Ao final desse tempo, ainda não tinha me recuperado por completo. Entretanto, em uma noite, meu pai chegou com a notícia que me fez emergir daquela rotina nova e temporária de cobertor, remédios e canja de galinha. Ele, minha mãe e minhas irmãs tinham acabado de chegar em casa.

— Já terminaram aquela obra — comentou meu pai. — Eu achei rápido.

— Que obra? — perguntei, fungando.

— A reforma lá da ponte. Aquela pontezinha que já não se aguentava de podre.

— Reformaram a ponte?!

— Isso.

Eu me calei. Ele foi jantar. Minha mãe também, e minhas irmãs foram tomar banho juntas, pois gostavam de fazer bagunça.

— Como ela ficou? — perguntei quando meus pais voltaram para a sala com seus pratos feitos.

— Quem? — minha mãe quis saber.

— A ponte. Como ela ficou?

— Ah! Ficou bem melhor; fizeram outra de cimento. Já era hora, né?

— É...

Fomos dormir lá pelas onze porque ainda era quarta-feira. No dia seguinte, não voltei à escola; porém, durante minha tarde, depois de as pequenas saírem, desliguei a televisão, joguei o cobertor para o lado e fui fazer meu passeio.

A estradinha de barro ainda era a mesma, assim como o mato em volta. Só quando eu cheguei pela metade do caminho pude ver a mudança: não havia mais aquele feio trabalho de carpintaria, com aquele corrimão cheio de musgos que era baixo demais, com as tábuas rachadas, tortas e remendadas em alguns pontos com pedaços de compensado de madeira, com os pilares lascados oferecendo uma duvidosa sustentação e com os pregos enferrujados unindo a coisa toda. Agora a terra estava mexida perto do barranco, e logo depois começava uma ponte muito sólida, cinza de concreto, com um corrimão mais alto que minha cintura. O próprio barranco tinha sido cavado, não sendo mais íngreme naquela parte, onde agora existiam os novos suportes: retos, de concreto e apenas dois, um em cada extremidade da ponte.

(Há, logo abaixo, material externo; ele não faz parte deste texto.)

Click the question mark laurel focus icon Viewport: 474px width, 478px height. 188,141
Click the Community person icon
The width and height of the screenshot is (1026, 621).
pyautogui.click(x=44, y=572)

Caminhei até o meio daquela nova estrutura e dei um pulo. A vibração foi insignificante; não intimidou nem a formiga que também andava por ali. Atravessei a ponte, voltei e atravessei de novo, dessa vez correndo. Eu nunca passara tão depressa por sobre aquele trecho do rio. Agora poderia fazer isso sempre, pois não havia mais o risco de eu cair com ponte e tudo dentro da água, já que as coisas tinham se tornado tão estáveis.

Parei novamente no meio da ponte. O corrimão tinha quase um palmo de largura e era áspero como todo o resto. Descalcei os chinelos e subi ali. Dei alguns passos para frente e alguns passos para trás; era fácil manter o equilíbrio. Então, virei de frente para o riacho. A altura continuava a mesma. Contei até três e, no dois, pulei.

Primeiro meus pés bateram na areia do fundo, em seguida meus joelhos e minhas mãos. Meu short ficou todo molhado, mas minha blusa só foi atingida na parte da frente, pela água que espirrou. Coloquei-me de pé e fiquei ali por um momento; a correnteza fraca e gelada rastejava em volta dos meus tornozelos enquanto eu examinava minhas mãos, espetadas de leve por algumas pedrinhas, na queda.

Depois, subi o barranco com certa dificuldade, sujando meu corpo de terra e grama. Peguei meus chinelos e voltei para casa. Lá, tomei um banho quente e fui ler um livro enquanto esperava minha família regressar.